Bruno Stojić (born 8 April 1955) is a Bosnian Croat politician convicted by the International Criminal Tribunal for the former Yugoslavia (ICTY). His trial, joined with five co-accused Bosnian-Croat politicians active in the Croatian Republic of Herzeg-Bosnia wartime entity, ended with him being found guilty and sentenced to 20 years in prison.

==Background==
Bruno Stojić was born on 8 April 1955 in the village of Hamzići, People's Republic of Bosnia and Herzegovina. In 1992 he was named head of the HVO department of defense by Mate Boban. In 1993 he was moved to the Office for the Production and Sales of Weapons and Military Equipment.

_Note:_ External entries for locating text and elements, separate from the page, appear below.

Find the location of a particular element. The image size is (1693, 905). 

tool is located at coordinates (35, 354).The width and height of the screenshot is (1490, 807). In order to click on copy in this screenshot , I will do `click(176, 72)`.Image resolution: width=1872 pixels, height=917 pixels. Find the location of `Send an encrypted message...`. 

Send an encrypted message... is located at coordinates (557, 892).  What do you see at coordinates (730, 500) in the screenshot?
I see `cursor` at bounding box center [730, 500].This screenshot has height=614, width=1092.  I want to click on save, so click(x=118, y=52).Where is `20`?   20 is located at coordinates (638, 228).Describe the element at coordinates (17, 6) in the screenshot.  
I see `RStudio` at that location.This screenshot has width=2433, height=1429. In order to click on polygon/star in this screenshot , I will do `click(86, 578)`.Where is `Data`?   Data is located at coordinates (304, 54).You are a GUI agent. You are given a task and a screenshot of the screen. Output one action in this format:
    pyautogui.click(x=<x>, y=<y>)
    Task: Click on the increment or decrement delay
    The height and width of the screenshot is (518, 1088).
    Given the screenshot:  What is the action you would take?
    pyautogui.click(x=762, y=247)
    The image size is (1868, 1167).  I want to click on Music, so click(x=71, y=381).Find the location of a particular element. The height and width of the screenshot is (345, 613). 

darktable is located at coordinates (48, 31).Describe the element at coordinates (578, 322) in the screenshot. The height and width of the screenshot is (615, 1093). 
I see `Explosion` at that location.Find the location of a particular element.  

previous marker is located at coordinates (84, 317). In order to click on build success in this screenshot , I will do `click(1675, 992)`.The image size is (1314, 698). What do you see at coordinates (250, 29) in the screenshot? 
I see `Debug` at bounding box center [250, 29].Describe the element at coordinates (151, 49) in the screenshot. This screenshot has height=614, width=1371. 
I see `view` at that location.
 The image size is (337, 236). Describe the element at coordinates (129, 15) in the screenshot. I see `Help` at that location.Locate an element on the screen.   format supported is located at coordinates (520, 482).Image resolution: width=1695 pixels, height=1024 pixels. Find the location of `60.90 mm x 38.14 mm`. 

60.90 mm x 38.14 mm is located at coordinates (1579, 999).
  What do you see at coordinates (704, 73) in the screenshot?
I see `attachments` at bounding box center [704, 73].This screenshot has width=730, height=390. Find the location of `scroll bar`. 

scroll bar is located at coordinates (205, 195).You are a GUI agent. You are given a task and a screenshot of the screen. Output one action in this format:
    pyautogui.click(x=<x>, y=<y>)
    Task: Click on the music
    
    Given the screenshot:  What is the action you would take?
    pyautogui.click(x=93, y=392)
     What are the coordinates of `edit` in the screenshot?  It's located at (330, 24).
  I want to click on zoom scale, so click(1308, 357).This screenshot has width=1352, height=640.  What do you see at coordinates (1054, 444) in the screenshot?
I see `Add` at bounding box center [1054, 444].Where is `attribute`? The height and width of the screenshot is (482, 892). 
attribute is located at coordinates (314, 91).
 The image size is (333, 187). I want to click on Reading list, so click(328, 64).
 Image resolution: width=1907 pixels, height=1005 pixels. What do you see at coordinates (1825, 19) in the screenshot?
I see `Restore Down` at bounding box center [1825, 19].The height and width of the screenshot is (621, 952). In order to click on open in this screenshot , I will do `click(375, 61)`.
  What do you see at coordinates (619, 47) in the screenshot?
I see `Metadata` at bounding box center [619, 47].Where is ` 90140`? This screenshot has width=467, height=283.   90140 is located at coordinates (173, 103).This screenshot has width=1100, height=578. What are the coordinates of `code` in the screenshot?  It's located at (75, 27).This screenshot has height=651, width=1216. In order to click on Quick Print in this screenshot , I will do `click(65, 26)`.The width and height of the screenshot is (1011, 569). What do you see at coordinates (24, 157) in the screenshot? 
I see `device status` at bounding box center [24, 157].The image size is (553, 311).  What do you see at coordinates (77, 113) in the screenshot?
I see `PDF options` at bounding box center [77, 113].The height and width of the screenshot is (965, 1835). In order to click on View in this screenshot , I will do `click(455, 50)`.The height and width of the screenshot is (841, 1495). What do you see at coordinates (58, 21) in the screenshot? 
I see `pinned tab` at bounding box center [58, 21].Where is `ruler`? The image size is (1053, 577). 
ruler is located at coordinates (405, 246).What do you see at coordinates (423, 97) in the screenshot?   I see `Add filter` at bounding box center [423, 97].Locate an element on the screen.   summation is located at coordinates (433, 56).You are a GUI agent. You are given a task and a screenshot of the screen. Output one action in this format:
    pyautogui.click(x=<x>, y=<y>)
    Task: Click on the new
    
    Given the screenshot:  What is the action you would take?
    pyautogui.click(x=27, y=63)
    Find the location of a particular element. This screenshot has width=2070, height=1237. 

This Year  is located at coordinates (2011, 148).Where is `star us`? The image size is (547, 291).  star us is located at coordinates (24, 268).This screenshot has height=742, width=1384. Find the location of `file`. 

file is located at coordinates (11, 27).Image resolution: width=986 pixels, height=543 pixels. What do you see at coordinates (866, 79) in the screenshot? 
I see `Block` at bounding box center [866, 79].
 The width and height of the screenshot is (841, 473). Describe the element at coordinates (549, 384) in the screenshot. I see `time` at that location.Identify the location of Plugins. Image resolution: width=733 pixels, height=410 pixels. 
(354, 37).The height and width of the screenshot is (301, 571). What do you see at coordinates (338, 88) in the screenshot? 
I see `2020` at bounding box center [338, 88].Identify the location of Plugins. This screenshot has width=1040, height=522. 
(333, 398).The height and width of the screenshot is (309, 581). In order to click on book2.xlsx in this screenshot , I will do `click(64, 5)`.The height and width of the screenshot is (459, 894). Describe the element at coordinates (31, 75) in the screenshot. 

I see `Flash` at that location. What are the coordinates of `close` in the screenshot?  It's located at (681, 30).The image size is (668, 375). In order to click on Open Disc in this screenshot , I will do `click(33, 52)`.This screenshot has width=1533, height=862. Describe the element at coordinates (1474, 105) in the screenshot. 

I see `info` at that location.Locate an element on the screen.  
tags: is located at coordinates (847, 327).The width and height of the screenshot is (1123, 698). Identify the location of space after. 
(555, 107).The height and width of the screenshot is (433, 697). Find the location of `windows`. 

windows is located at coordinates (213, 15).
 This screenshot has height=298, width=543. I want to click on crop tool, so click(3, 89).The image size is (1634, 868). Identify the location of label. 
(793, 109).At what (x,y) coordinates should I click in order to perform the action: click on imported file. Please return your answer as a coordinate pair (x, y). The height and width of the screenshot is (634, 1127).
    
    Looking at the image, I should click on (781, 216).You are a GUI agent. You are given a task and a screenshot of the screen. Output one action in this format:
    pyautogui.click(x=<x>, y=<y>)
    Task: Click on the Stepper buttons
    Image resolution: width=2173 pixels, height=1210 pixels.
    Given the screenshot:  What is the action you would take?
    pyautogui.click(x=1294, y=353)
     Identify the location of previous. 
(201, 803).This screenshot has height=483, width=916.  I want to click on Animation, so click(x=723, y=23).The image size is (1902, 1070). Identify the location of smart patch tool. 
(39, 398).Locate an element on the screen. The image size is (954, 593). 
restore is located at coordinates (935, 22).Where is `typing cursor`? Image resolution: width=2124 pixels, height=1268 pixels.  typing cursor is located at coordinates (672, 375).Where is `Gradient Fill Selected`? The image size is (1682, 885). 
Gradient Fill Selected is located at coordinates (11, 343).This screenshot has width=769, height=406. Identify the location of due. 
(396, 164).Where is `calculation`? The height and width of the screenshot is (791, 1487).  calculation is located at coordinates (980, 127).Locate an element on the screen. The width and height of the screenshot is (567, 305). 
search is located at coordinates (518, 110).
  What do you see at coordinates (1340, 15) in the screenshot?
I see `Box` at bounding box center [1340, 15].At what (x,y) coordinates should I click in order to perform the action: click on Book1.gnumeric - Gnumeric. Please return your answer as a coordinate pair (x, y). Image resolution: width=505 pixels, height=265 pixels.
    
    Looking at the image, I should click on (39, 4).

On 5 April 2004 he voluntarily surrendered to the ICTY.

==Indictment==
The International Criminal Tribunal for the former Yugoslavia indictment states that his area of authority and responsibility included:
- HVO Military Police
- HVO intelligence service known as Security and Information Service (SIS)
- moral education which included information and propaganda
- Prison health, medical and sanitation services
- Military production and logistics.

In the verdict, the ICTY concluded that Stojić "directed and exercised effective control over the HVO armed forces and the Military Police" but "did not make serious efforts to end the commission of crimes although he had the authority and the duty to do so".

==Charges==
Taken from the ICTY press release:
- nine counts of grave breaches of the Geneva conventions (wilful killing; inhuman treatment (sexual assault); unlawful deportation of a civilian; unlawful transfer of a civilian; unlawful confinement of a civilian; inhuman treatment (conditions of confinement); inhuman treatment; extensive destruction of property, not justified by military necessity and carried out unlawfully and wantonly; appropriation of property, not justified by military necessity and carried out unlawfully and wantonly).
- nine counts of violations of the laws or customs of war (cruel treatment (conditions of confinement); cruel treatment; unlawful labour; wanton destruction of cities, towns or villages, or destruction not justified by military necessity; destruction or wilful damage done to institutions dedicated to religion or education; plunder of public or private property; unlawful attack on civilians; unlawful infliction of terror on civilians; cruel treatment), and
- eight counts of crimes against humanity (persecutions on political, racial and religious grounds; murder; rape; deportation; inhumane acts (forcible transfer); imprisonment; inhumane acts (conditions of confinement); inhumane acts).